Among the lines below, copy exactly those from the one with "Instruction: Click the" through the one with "Given: Click the fit-width", counting both ends.

BEGIN Provided records

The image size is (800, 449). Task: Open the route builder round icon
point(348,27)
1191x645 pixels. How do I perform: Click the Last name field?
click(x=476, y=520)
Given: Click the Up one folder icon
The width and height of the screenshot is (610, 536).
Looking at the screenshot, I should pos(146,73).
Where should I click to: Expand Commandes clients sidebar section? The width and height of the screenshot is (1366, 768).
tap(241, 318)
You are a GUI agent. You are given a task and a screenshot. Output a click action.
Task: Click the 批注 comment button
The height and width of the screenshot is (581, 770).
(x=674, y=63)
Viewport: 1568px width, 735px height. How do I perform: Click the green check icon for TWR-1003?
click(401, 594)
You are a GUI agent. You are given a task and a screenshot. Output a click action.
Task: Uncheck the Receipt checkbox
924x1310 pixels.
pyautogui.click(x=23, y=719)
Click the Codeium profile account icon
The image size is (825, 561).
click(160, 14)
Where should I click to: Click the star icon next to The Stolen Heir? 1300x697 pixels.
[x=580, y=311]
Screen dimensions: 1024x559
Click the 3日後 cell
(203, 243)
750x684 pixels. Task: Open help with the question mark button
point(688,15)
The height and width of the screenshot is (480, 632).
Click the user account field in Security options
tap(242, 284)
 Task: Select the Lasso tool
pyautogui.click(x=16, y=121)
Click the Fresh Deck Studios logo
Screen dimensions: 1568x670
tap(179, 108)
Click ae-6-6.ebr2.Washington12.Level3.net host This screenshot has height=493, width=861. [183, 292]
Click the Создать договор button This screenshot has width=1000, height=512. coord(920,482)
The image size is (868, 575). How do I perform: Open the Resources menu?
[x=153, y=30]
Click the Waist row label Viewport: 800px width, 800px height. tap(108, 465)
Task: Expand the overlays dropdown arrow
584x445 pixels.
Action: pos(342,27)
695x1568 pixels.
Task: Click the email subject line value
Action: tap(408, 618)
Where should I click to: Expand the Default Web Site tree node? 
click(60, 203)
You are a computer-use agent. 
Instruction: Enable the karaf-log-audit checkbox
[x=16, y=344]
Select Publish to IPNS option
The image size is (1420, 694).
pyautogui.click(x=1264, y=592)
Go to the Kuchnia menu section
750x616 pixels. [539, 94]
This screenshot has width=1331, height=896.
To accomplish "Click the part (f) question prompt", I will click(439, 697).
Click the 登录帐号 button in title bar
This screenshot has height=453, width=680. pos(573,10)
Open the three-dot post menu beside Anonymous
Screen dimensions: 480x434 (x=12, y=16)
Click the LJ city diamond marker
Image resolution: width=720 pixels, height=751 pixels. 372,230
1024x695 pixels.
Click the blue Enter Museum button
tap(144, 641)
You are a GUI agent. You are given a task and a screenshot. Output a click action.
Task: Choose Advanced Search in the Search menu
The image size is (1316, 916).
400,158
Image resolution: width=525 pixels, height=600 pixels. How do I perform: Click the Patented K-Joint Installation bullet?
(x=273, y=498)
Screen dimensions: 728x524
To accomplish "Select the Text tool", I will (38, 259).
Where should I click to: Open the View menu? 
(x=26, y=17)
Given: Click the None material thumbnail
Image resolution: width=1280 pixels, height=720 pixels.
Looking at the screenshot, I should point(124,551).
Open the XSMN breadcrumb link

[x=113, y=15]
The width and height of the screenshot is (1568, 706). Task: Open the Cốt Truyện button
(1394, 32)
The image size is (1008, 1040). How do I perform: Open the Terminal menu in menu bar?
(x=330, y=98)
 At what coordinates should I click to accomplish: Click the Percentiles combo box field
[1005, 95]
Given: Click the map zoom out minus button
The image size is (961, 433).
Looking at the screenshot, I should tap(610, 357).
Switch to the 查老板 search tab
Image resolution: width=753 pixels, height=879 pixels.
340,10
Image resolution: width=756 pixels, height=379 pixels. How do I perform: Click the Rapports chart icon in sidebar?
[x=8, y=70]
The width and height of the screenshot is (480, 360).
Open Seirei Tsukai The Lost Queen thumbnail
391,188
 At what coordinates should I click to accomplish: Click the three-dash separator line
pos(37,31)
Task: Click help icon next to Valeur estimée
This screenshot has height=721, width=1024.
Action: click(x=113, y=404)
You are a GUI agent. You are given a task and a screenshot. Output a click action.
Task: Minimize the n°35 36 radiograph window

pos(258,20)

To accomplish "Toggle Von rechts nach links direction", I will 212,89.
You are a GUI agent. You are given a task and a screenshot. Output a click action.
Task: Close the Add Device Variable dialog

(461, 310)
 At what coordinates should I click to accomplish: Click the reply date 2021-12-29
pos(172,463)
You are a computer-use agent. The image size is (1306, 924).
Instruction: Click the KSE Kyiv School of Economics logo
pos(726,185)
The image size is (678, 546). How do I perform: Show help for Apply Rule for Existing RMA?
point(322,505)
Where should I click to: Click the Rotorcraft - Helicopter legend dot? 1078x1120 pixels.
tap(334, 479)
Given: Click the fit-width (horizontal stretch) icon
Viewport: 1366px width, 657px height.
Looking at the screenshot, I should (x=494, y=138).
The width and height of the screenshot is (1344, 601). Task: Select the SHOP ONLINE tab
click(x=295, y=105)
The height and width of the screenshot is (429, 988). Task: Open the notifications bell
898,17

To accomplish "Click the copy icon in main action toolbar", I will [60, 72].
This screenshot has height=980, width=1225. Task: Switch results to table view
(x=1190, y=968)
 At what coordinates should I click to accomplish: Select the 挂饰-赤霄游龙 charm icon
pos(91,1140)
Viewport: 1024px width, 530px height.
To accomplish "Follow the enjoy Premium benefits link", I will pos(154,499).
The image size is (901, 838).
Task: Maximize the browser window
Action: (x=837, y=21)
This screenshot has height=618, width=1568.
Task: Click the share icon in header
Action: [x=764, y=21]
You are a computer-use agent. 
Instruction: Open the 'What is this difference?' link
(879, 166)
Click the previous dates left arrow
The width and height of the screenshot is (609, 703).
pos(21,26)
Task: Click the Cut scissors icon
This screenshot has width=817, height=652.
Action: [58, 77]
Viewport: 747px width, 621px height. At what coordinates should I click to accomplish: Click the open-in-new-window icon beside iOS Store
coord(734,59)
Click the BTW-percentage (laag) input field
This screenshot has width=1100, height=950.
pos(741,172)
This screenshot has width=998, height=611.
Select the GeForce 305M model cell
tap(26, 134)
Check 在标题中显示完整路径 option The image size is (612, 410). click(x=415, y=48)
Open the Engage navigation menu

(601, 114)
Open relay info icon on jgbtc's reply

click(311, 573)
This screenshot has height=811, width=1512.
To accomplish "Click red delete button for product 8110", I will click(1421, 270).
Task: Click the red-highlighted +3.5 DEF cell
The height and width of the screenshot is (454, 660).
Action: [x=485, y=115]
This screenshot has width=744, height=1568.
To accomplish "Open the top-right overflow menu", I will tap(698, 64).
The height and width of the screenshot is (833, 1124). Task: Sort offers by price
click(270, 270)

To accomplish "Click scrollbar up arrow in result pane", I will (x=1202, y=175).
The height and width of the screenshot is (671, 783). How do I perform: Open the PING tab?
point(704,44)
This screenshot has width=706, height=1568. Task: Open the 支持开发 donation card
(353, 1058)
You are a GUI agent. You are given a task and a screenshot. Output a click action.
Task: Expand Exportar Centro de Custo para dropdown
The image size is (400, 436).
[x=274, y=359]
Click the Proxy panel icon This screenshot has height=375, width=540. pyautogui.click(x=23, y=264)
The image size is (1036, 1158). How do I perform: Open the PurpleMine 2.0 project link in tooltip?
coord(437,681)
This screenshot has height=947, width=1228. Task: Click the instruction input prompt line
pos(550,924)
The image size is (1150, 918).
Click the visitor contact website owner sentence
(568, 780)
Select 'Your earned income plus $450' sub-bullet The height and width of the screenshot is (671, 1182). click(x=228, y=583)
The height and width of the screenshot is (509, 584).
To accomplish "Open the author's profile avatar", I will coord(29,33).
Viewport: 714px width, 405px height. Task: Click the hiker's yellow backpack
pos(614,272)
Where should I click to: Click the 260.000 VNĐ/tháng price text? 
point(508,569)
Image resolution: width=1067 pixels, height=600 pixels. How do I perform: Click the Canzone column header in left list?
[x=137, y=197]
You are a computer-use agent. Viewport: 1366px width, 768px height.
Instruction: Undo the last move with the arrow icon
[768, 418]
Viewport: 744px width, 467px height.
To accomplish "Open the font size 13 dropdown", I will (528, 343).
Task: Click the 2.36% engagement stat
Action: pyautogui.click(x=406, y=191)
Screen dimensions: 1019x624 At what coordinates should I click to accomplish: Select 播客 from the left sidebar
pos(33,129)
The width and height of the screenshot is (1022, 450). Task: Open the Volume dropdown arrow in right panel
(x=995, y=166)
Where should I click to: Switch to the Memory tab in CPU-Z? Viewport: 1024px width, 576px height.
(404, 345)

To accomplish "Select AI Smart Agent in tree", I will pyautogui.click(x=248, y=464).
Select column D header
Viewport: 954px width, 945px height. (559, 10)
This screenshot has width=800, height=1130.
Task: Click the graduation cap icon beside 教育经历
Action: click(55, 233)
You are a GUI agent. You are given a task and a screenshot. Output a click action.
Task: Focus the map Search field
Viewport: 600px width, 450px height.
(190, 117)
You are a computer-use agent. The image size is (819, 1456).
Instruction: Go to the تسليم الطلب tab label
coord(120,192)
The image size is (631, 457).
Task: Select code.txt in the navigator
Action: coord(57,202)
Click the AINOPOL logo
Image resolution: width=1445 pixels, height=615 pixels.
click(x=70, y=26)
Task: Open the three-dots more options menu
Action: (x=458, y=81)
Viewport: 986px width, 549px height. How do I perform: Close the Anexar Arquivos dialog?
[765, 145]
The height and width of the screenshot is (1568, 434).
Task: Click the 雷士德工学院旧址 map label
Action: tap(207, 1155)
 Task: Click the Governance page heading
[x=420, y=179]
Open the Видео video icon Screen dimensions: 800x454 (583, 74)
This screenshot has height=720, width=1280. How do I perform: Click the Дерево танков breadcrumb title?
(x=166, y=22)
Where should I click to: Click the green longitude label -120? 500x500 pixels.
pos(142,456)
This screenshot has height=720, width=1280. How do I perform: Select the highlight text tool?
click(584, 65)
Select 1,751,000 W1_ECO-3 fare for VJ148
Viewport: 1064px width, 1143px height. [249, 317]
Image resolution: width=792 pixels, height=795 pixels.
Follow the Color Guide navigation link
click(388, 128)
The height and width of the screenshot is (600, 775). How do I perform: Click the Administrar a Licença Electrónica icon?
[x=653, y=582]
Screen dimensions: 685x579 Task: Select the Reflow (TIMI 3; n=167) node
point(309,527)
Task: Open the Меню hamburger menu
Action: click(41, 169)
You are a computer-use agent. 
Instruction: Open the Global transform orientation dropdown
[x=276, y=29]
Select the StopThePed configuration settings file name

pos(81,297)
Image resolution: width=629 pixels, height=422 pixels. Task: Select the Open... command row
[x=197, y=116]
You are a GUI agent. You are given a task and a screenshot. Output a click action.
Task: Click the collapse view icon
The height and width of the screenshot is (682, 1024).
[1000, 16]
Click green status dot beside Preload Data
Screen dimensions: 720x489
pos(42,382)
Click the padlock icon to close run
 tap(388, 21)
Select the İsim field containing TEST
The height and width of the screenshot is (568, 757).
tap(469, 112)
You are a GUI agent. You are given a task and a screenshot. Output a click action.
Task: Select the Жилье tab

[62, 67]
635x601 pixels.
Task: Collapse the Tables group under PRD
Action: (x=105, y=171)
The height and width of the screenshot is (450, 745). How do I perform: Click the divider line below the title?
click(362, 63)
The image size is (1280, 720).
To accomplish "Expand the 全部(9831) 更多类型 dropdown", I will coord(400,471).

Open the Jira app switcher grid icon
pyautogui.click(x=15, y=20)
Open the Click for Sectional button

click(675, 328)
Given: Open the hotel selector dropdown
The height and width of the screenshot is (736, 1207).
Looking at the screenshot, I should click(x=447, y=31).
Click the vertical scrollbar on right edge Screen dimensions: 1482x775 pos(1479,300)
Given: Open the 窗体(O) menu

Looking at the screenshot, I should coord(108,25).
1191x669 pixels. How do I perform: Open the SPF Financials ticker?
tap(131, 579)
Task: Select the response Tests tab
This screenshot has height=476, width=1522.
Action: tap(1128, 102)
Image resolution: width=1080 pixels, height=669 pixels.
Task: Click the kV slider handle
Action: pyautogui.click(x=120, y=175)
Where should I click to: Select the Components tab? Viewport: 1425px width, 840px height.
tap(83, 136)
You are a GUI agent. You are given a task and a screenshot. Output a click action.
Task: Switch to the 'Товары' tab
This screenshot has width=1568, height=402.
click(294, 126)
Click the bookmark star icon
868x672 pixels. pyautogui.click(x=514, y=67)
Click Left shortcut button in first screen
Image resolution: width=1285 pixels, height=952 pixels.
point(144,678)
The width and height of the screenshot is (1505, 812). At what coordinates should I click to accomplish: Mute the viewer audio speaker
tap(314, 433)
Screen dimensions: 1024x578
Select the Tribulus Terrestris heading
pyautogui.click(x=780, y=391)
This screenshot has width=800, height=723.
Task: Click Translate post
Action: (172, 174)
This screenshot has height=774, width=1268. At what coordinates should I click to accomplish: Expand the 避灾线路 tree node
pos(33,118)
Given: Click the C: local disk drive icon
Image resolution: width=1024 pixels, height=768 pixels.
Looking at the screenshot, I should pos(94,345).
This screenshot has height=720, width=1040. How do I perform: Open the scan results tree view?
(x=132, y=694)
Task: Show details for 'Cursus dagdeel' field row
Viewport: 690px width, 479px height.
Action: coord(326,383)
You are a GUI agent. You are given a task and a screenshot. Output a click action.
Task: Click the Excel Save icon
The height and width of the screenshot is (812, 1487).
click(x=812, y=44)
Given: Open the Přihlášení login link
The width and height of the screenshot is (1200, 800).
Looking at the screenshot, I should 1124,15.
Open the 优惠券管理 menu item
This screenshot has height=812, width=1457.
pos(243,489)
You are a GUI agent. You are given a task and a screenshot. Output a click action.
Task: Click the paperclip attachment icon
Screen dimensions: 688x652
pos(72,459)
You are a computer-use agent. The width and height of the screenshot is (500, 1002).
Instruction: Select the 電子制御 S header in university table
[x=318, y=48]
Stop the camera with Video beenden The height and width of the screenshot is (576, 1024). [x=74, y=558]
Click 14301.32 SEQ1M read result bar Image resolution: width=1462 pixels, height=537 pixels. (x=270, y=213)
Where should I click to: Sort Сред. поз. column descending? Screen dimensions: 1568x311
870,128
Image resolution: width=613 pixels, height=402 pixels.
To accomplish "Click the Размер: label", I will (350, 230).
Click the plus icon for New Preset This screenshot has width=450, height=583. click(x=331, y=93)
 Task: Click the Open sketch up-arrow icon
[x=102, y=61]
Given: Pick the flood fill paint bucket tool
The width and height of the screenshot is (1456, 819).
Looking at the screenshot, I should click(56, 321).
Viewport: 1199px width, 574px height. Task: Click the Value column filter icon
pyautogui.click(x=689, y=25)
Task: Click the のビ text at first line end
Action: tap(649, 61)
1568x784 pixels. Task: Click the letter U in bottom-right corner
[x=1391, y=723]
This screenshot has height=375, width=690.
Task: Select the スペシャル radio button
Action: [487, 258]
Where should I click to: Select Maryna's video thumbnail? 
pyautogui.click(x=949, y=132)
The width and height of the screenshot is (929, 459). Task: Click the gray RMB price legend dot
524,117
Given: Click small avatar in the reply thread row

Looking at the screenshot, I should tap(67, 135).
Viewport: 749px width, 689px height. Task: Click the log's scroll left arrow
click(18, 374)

END Provided records

Answer to this exercise
Instruction: Click the KSE Kyiv School of Economics logo
pos(726,185)
The image size is (678, 546). How do I perform: Show help for Apply Rule for Existing RMA?
point(322,505)
Where should I click to: Click the Rotorcraft - Helicopter legend dot? 1078x1120 pixels.
tap(334, 479)
Given: Click the fit-width (horizontal stretch) icon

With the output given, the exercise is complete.